### EXERCISE PROMPT:
Treat the line containing "Komisja Krajowa (NSZZ" as the first line and the final line of the material below as the last; reproduce that range exactly.

### DATA UNDER STUDY:
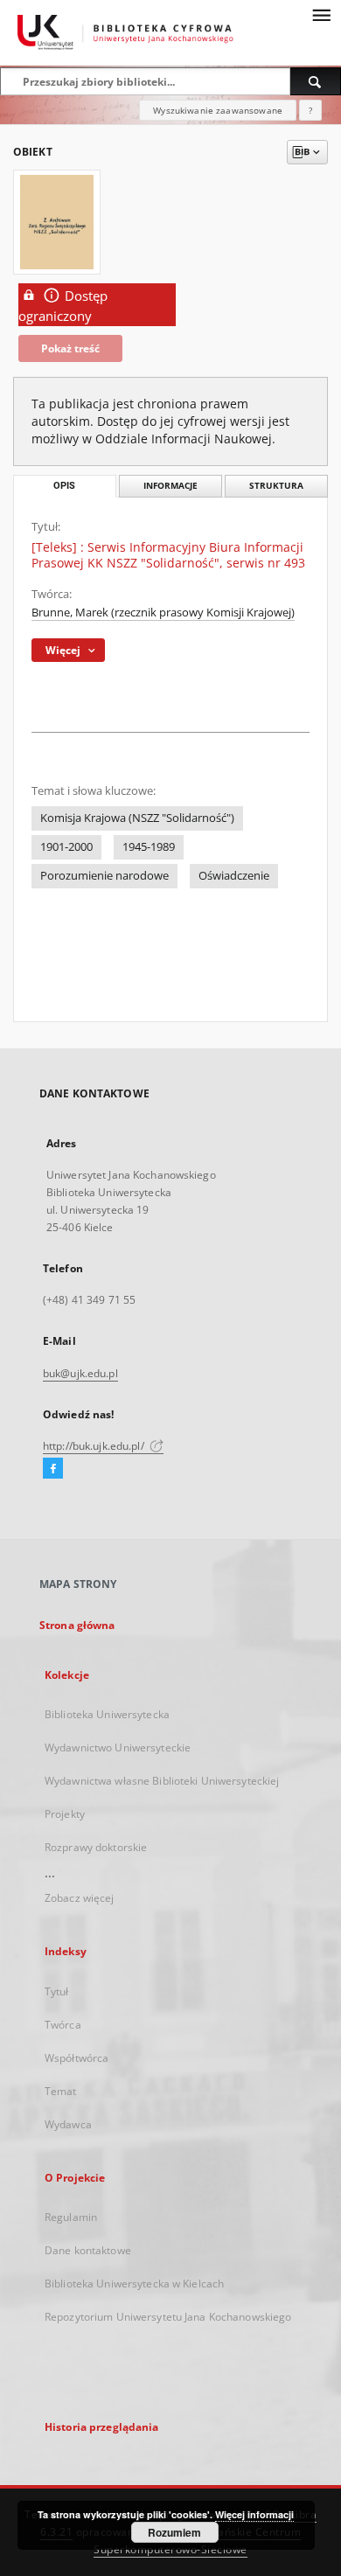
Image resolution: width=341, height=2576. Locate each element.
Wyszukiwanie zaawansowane (217, 110)
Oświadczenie (233, 875)
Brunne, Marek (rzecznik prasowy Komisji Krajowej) (163, 612)
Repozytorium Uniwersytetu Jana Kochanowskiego (168, 2316)
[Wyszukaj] (315, 81)
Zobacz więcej (80, 1897)
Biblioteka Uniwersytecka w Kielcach (134, 2283)
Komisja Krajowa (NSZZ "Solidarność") (137, 818)
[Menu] (321, 14)
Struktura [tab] (276, 485)
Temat (61, 2091)
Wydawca (68, 2124)
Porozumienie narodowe (104, 875)
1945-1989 (148, 846)
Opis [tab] (64, 485)
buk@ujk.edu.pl (80, 1373)
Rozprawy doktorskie (96, 1847)
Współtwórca (76, 2057)
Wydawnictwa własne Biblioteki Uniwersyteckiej (162, 1780)
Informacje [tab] (170, 485)
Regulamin (71, 2217)
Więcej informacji (254, 2514)
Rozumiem (174, 2532)
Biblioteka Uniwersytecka (107, 1714)
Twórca (63, 2024)
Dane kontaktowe (88, 2250)
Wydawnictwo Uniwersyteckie (118, 1747)
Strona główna (77, 1625)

### RESULT OF THIS TASK:
Komisja Krajowa (NSZZ "Solidarność") (137, 818)
[Menu] (321, 14)
Struktura [tab] (276, 485)
Temat (61, 2091)
Wydawca (68, 2124)
Porozumienie narodowe (104, 875)
1945-1989 (148, 846)
Opis [tab] (64, 485)
buk@ujk.edu.pl (80, 1373)
Rozprawy doktorskie (96, 1847)
Współtwórca (76, 2057)
Wydawnictwa własne Biblioteki Uniwersyteckiej (162, 1780)
Informacje [tab] (170, 485)
Regulamin (71, 2217)
Więcej informacji (254, 2514)
Rozumiem (174, 2532)
Biblioteka Uniwersytecka (107, 1714)
Twórca (63, 2024)
Dane kontaktowe (88, 2250)
Wydawnictwo Uniwersyteckie (118, 1747)
Strona główna (77, 1625)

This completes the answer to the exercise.